(Saved data entries)
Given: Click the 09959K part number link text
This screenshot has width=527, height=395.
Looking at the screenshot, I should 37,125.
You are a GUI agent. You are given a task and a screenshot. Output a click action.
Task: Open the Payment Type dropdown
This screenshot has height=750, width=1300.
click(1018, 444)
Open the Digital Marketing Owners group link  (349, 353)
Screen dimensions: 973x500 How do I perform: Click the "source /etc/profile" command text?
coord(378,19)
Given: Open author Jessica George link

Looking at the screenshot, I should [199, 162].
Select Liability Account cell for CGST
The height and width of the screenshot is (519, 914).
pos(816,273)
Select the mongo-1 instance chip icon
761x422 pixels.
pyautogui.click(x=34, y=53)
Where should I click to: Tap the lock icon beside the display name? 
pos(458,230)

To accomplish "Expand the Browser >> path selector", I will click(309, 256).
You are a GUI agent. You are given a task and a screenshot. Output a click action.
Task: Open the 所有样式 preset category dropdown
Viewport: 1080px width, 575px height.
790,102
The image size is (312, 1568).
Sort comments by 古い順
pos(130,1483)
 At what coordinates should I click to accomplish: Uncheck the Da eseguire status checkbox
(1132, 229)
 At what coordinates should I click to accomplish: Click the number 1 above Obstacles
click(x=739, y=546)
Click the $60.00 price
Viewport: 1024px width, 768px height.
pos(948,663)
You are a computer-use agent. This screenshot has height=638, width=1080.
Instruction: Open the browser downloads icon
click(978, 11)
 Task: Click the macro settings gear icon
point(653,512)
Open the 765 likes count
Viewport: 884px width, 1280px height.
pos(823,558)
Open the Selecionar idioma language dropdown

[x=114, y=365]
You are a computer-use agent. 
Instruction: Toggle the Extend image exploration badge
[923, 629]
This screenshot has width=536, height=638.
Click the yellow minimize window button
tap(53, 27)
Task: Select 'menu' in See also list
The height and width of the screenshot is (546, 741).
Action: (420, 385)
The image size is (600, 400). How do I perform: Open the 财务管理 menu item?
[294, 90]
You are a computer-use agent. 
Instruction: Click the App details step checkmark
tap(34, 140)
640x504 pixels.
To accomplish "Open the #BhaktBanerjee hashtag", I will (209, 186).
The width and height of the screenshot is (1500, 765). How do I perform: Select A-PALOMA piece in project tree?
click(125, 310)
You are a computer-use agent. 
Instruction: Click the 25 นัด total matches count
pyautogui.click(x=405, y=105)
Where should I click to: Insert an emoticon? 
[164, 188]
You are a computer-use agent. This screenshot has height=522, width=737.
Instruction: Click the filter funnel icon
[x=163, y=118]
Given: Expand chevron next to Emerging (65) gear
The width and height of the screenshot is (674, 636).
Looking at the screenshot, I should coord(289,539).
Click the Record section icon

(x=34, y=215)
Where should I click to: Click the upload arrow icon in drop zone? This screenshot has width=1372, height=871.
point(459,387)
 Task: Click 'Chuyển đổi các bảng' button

## WORK TO COMPLETE
Every line from above should appear again in the answer, exactly as written.

## FINISHED EXERCISE
Given: Click the 09959K part number link text
This screenshot has width=527, height=395.
Looking at the screenshot, I should 37,125.
You are a GUI agent. You are given a task and a screenshot. Output a click action.
Task: Open the Payment Type dropdown
This screenshot has height=750, width=1300.
click(1018, 444)
Open the Digital Marketing Owners group link  (349, 353)
Screen dimensions: 973x500 How do I perform: Click the "source /etc/profile" command text?
coord(378,19)
Given: Open author Jessica George link

Looking at the screenshot, I should [199, 162].
Select Liability Account cell for CGST
The height and width of the screenshot is (519, 914).
pos(816,273)
Select the mongo-1 instance chip icon
761x422 pixels.
pyautogui.click(x=34, y=53)
Where should I click to: Tap the lock icon beside the display name? 
pos(458,230)

To accomplish "Expand the Browser >> path selector", I will click(309, 256).
You are a GUI agent. You are given a task and a screenshot. Output a click action.
Task: Open the 所有样式 preset category dropdown
Viewport: 1080px width, 575px height.
790,102
The image size is (312, 1568).
Sort comments by 古い順
pos(130,1483)
 At what coordinates should I click to accomplish: Uncheck the Da eseguire status checkbox
(1132, 229)
 At what coordinates should I click to accomplish: Click the number 1 above Obstacles
click(x=739, y=546)
Click the $60.00 price
Viewport: 1024px width, 768px height.
pos(948,663)
You are a computer-use agent. This screenshot has height=638, width=1080.
Instruction: Open the browser downloads icon
click(978, 11)
 Task: Click the macro settings gear icon
point(653,512)
Open the 765 likes count
Viewport: 884px width, 1280px height.
pos(823,558)
Open the Selecionar idioma language dropdown

[x=114, y=365]
You are a computer-use agent. 
Instruction: Toggle the Extend image exploration badge
[923, 629]
This screenshot has width=536, height=638.
Click the yellow minimize window button
tap(53, 27)
Task: Select 'menu' in See also list
The height and width of the screenshot is (546, 741).
Action: (420, 385)
The image size is (600, 400). How do I perform: Open the 财务管理 menu item?
[294, 90]
You are a computer-use agent. 
Instruction: Click the App details step checkmark
tap(34, 140)
640x504 pixels.
To accomplish "Open the #BhaktBanerjee hashtag", I will (209, 186).
The width and height of the screenshot is (1500, 765). How do I perform: Select A-PALOMA piece in project tree?
click(125, 310)
You are a computer-use agent. 
Instruction: Click the 25 นัด total matches count
pyautogui.click(x=405, y=105)
Where should I click to: Insert an emoticon? 
[164, 188]
You are a computer-use agent. This screenshot has height=522, width=737.
Instruction: Click the filter funnel icon
[x=163, y=118]
Given: Expand chevron next to Emerging (65) gear
The width and height of the screenshot is (674, 636).
Looking at the screenshot, I should coord(289,539).
Click the Record section icon

(x=34, y=215)
Where should I click to: Click the upload arrow icon in drop zone? This screenshot has width=1372, height=871.
point(459,387)
 Task: Click 'Chuyển đổi các bảng' button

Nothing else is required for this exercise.